Brief:
Continue the news article about the Eliminate the Digital Divide Act, picking up after its last sentence.

Document segment:
□ □ □
Congressman, area officials discuss Eliminate Digital Divide Act
By LYNETTE SOWELL
A bipartisan piece of federal legislation introduced by Congressman Roger Williams will hopefully pave the way for all city and county residents to have access to high-speed internet in the future.
Recently, Congressman Williams met in Copperas Cove with local city and county leaders to talk about the Eliminate the Digital Divide Act.
The bill would create a $10 billion state broadband program that would allow governors to direct federal dollars to unserved and low-income areas so they can carry out individual broadband networks and receive low-cost broadband services.
Williams said that more than two million Texas residents didn’t have access to reliable internet before the pandemic, according to the Texas comptroller, while 18 million Americans nationwide had no access at all, per a 2020 Federal Communications Commission (FCC) report. “Now in the midst of a once-in-a-lifetime public health crisis, the need for broadband access to resources and healthcare delivery has never been more important,” Williams said.
CCISD Superintendent Joe Burns said that one of the challenges as educators, particularly during this time of pandemic, is making sure that every district student has access to high-quality curriculum, resources, and high-quality teachers.
He said that one-fourth of the district’s teachers are involved in virtual learning for students, with more than 1,000 learning at home.
“Most of those students, if they live in the city proper, can gain access to internet. But, we’re a rural community, we service a large number of students who live outside city boundaries. There’s places in our county where you can’t even get a cell phone signal,” Burns said. “Eliminating the digital divide is critically important, not only for our students to have access to high-speed internet, but there is also the issue of medical care ad Teledoc services.”
Burns mentioned his own in-laws, in their 80s, who live in southeast Texas, and cannot Teledoc due to the area where they live having no high-speed broadband internet.
□ □ □
Extracted data entries

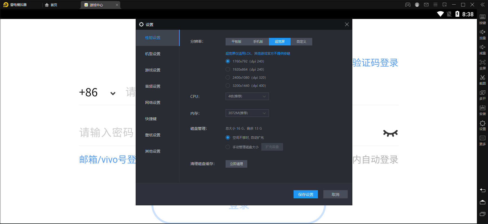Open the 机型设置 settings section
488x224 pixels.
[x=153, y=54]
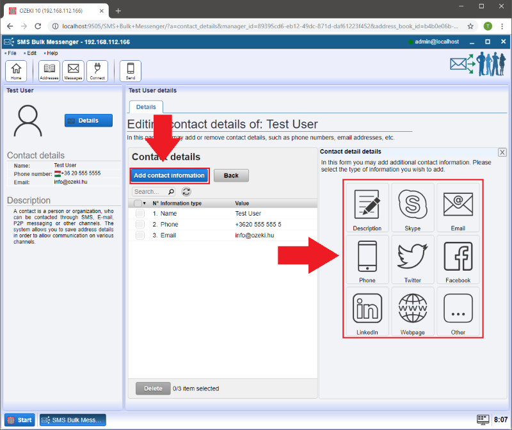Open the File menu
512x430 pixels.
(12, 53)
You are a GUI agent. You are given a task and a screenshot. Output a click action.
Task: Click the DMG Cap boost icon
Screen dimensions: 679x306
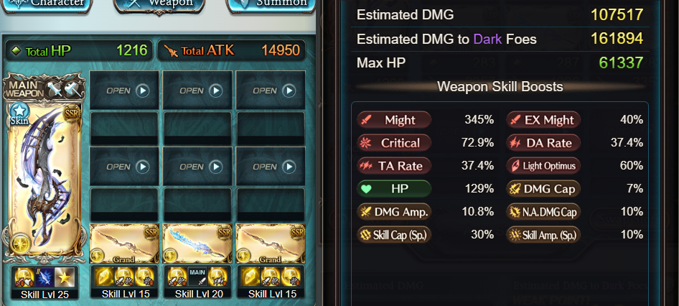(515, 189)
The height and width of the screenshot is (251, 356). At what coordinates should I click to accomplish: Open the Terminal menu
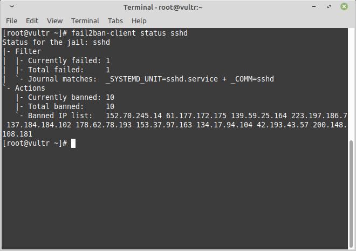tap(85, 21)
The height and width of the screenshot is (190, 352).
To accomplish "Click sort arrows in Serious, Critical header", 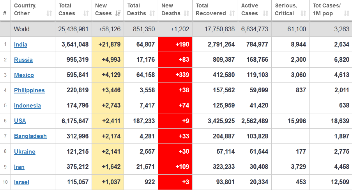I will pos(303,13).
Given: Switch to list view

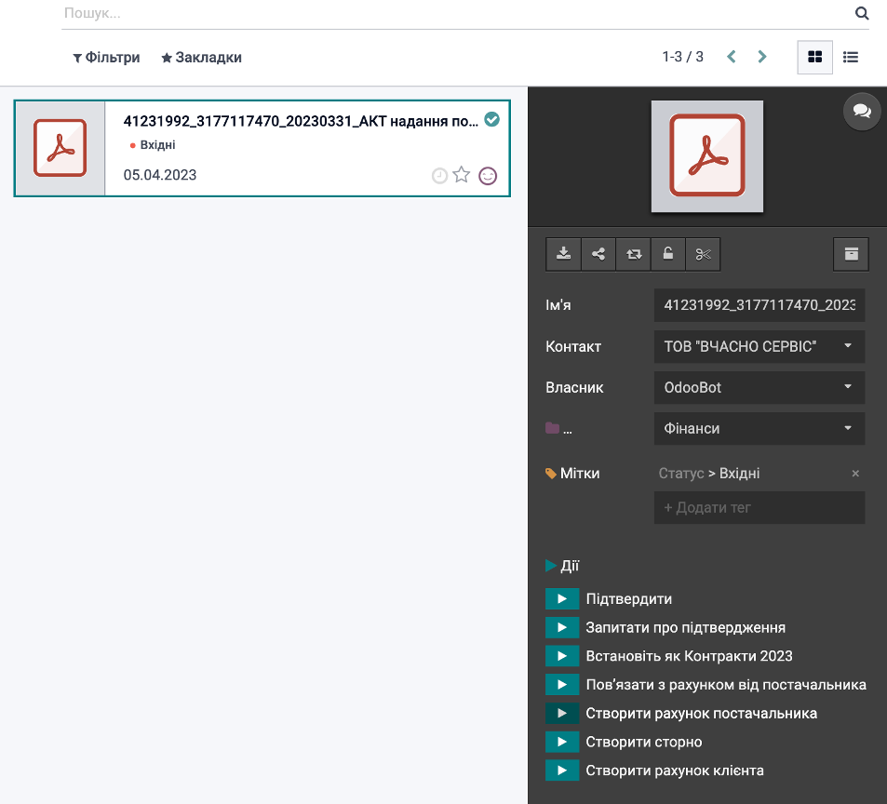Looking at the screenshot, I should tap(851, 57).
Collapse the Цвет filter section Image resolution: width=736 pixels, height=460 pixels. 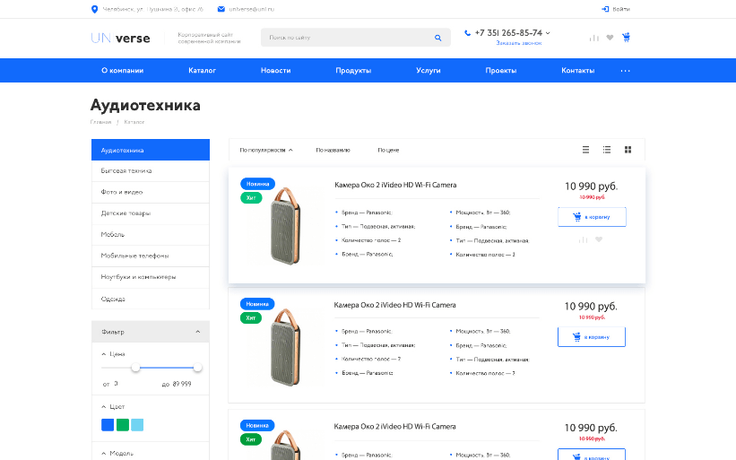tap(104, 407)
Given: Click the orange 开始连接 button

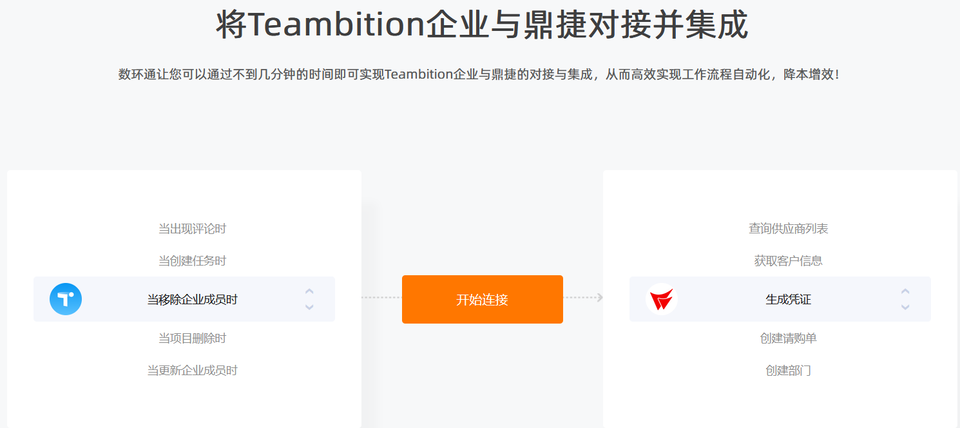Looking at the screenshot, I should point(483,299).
□ □ □
Answer space:
Coryell County Judge Roger Miller agreed, stating that the bill gives notice that not just internet, but high-speed broadband internet is no longer a luxury item.
“It is and has been for several years a vital part of our national and local infrastructure, as important as clean water, reliable electric service, and roadways,” Roger said, also noting that in smaller communities such as Evant and Oglesby, as many as 60 percent of their students do not have wired internet connection available to them and that they will continue to be penalized for living in a rural area.
“No child’s education should be jeopardized simply because of where their parents choose to live,” Miller said, adding that healthcare systems and economic development opportunities are similarly disadvantaged without broadband.
Copperas Cove Mayor Bradi Diaz echoed Burns’ and Miller’s comments.
“Copperas Cove has a number of neighborhoods with broadband unserved and underserved households. The Eliminate the Digital Divide Act will allow broadband service providers to build out networks in areas of Copperas Cove such as western and southern portions of Copperas Cove.”
City Manager Ryan Haverlah said that the bill will be substantial for the city and county.
He gave the example of a resident who moved to Copperas Cove, works in Austin, and did not have service at his house in the middle of Copperas Cove.
“For that resident to get internet, it was going to cost him $12,000 – for one connection in Copperas Cove…there are huge holes of service in the county.”
Lampasas County Judge Randall Hoyer said that better broadband service would bring healthy competition locally, and talked about the time that the one line of internet into Lampasas had been cut, leaving the entire city without internet service for 26 hours, bringing the city to a standstill.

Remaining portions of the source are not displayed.